Given how people have come to rely on LLMs for everything from college essays to job searches, there’s clearly a lot of value in being able to tell if they’re making things up. Now, researchers at Oxford University say they’ve found a relatively simple way to tell if an LLM seems to be confabulating — a method that applies to all general models and a wide range of subjects — and, in the process, they’ve also found evidence that most of the alternative facts that LLMs provide are the product of confabulation.
Confabulation infection
The new study is about confabulation alone, not about cases like training with faulty inputs. As the Oxford team defines it in a paper describing their study, confabulation is when “LLMs make fluent claims that are both false and arbitrary, meaning that the answer depends on irrelevant details such as the random seed.”
The theory behind their work is actually quite simple: LLMs aren’t trained for accuracy; they are simply trained on large amounts of text, through which they learn to generate human-like phrasing. If enough training text examples consistently present something as a fact, the LLM is likely to present it as a fact. But if there are few training examples, or the facts are inconsistent, the LLM will synthesize a plausible answer that is probably incorrect.

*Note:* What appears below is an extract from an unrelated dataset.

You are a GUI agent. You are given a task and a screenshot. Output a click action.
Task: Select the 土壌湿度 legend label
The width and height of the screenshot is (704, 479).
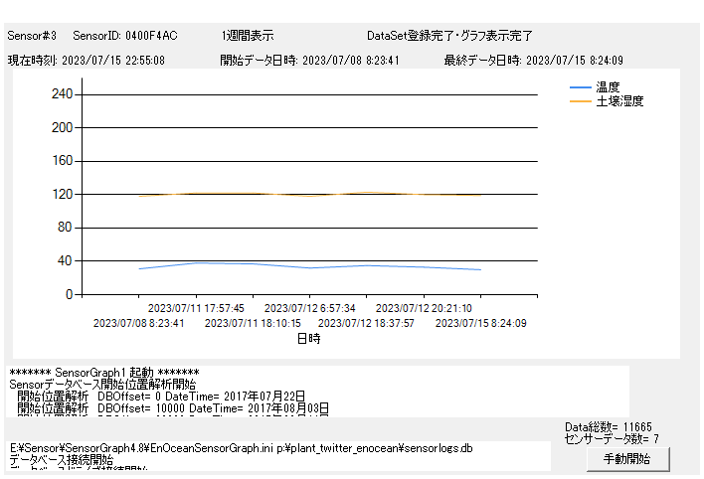coord(620,101)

However, LLMs can also find themselves in similar situations when there are multiple options for phrasing the correct answer. Using the example from the researcher’s paper, “Paris”, “It is in Paris”, and “Paris is the capital of France” are all valid answers to “Where is the Eiffel Tower?”. Thus, statistical uncertainty, called entropy in this context, can arise when an LLM is unsure of how to represent the correct answer or cannot identify the correct answer.
This means that it’s not a good idea to have the LLM respond with “I don’t know” when there are multiple nearly equal answers, as doing so may block out a lot of the correct answers.
So researchers instead look at something called semantic entropy, which evaluates all statistically possible answers assessed by the LLM and determines how many of them are semantically equivalent. If a large number all mean the same thing, the LLM may be uncertain about the phrasing but has the right answer. If not, you’re probably in a situation where you’re prone to confabulation and need to prevent it.